_Tujuan Latihan_
Ulangi seluruh petikan tentang sepeda fixie di bawah ini kata demi kata tanpa mengubah apa pun.

_Petikan Teks_
=====

Akan tetapi masih ada salah kaprah soal sepeda satu ini. Seperti yang saya dengar saat mengantri di sebuah toko sepeda. "Ada frame fixie Om?" begitu tanya si pembeli. Frame fixie? Sudah kadung menyebar bahwa frame atau rangka fixie harus model balap, pelek tipis dengan dinding ganda, ban ngejreng tipis kecil. Padahal, fixie sejatinya mengacu ke sistem penggerak sepeda yang menggunakan fixed gear atau gir mati. Artinya, frame apa pun, pelek apa pun, ban sepeda jenis apa pun, selama girnya mati ya itu fixie.

Sepeda fixie juga dikacaukan dengan sepeda single speed. Fixie bisa masuk kelompok sepeda single speed, tapi sepeda single speed belum tentu sepeda fixie. Begitupun fixie belum tentu single speed. Soalnya ada juga fixie yang multi speed menggunakan internal hub (Intisari Maret 2010).

=====

_Kutipan Sumber_

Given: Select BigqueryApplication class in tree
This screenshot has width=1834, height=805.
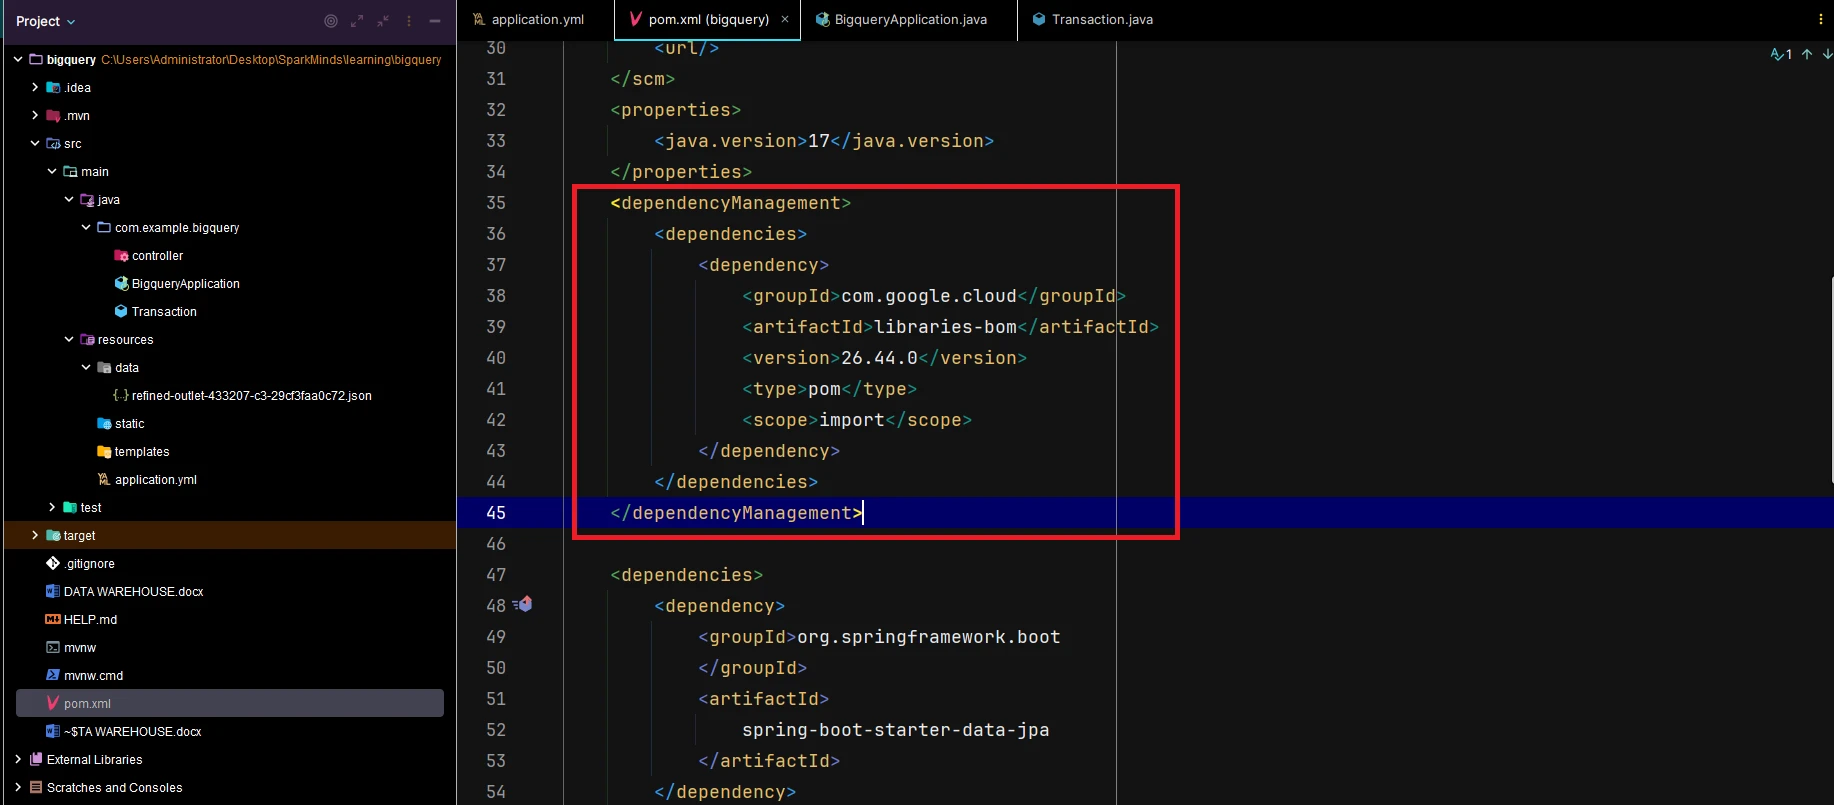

=====

_Jawaban_
Akan tetapi masih ada salah kaprah soal sepeda satu ini. Seperti yang saya dengar saat mengantri di sebuah toko sepeda. "Ada frame fixie Om?" begitu tanya si pembeli. Frame fixie? Sudah kadung menyebar bahwa frame atau rangka fixie harus model balap, pelek tipis dengan dinding ganda, ban ngejreng tipis kecil. Padahal, fixie sejatinya mengacu ke sistem penggerak sepeda yang menggunakan fixed gear atau gir mati. Artinya, frame apa pun, pelek apa pun, ban sepeda jenis apa pun, selama girnya mati ya itu fixie.

Sepeda fixie juga dikacaukan dengan sepeda single speed. Fixie bisa masuk kelompok sepeda single speed, tapi sepeda single speed belum tentu sepeda fixie. Begitupun fixie belum tentu single speed. Soalnya ada juga fixie yang multi speed menggunakan internal hub (Intisari Maret 2010).